Monday, October 6, 2008

Writing Exercise: Show 'N Tell

Recommended for High School and up Poetry & Non-fiction/Memoir
I took a wonderful class with Baltimore poet Kendra Kopelke a few years ago. One exercise she gave us – write down 50 early memories. You might use Michael Z Murphy’s “Show 'N Tell Disaster” to jog your memory or for inspiration. The first 10-20 items, easy! The next 10-20, more thought required. By the last 10, you’re reaching. That’s a good thing. (I've heard some writers extend the exercise to 100 memories.) You’ve done the show part. Put the list of 50 memories away for a few days. Then read it again. What’s on the list that makes you say, “Why the heck do I remember that?” Then tell us why.

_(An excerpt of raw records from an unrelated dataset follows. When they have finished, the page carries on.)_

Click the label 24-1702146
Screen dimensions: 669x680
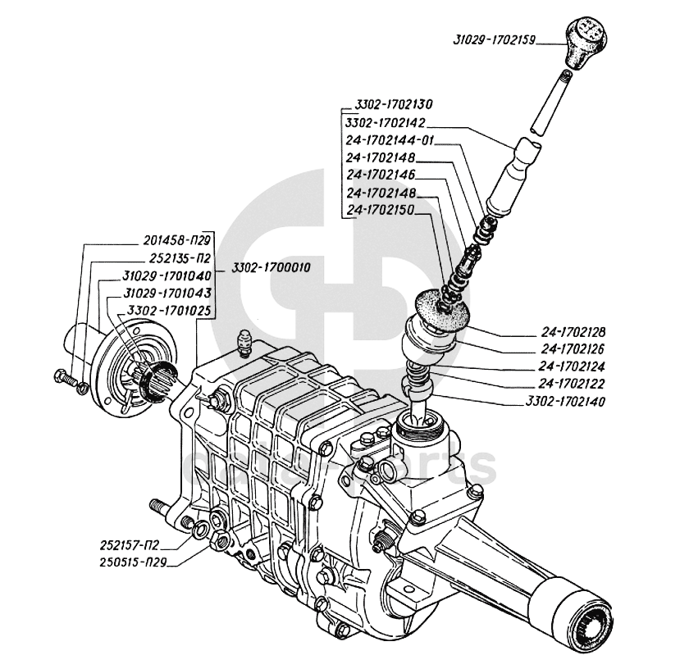(x=381, y=175)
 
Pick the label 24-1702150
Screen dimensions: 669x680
(x=381, y=210)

Here's my response to the prompt:
Mountain, Log, Salt and Stone The mountain is taller than I, halfway to the ceiling of our new living room. This is how carpets are delivered, piled in long, round rolls. Put a penny in your mouth and you’ll smell them: acrid and heavy and new, sour and exciting. With my brother I skate over the wood floor in socks, try to crash the mountain of carpets. Climb it and we are king and queen of a log pile. We cannot fell or budge them, though their sandy undersides mark geometrics on our knees. These logs have no rot, no rings to mark the fire or flood. The disasters are all ahead of us. When Dad is away we eat fast food, French fries at the new stone hearth. In two years our brother – the child my mother is carrying – will bang his chin on this stone and nearly sever his tongue with his teeth. There will be blood on the rug, the salty taste of it in the air. But tonight the scent of salt and oil is good. Furniture is scant. We gather on the floor around the fire. The young painter stands by the window. He has stopped rolling the walls and joined us for dinner. My mother is somewhere in the room. The painter watches her. He has dark hair and the youthful, slender form my father has outgrown. I watch the way his mouth moves when he looks away from my mother. The muscles of his back are taut with longing. Less than ten years in this country, her accent still fits like an egg in her mouth. He is not the first to mistake her round, elegant vowels for virtue. I want her to take offense, to fire him. But she is as kind and inattentive to him as she is to anyone. Angry for her sake, I begin to love my mother with a viciousness the painter can’t know. I pull her to sit with us by the fire, meals spread on our knees, and let the warm salt dissolve on her tongue, until it burns there like a pungent kiss. Laura Shovan
“Mountain, Log, Salt and Stone” appeared in the Jewish Women’s Literary Annual, 2004, Volume 6. You can also find the poem in the new Maryland Writers Association Anthology, "New Lines from the Old Line State."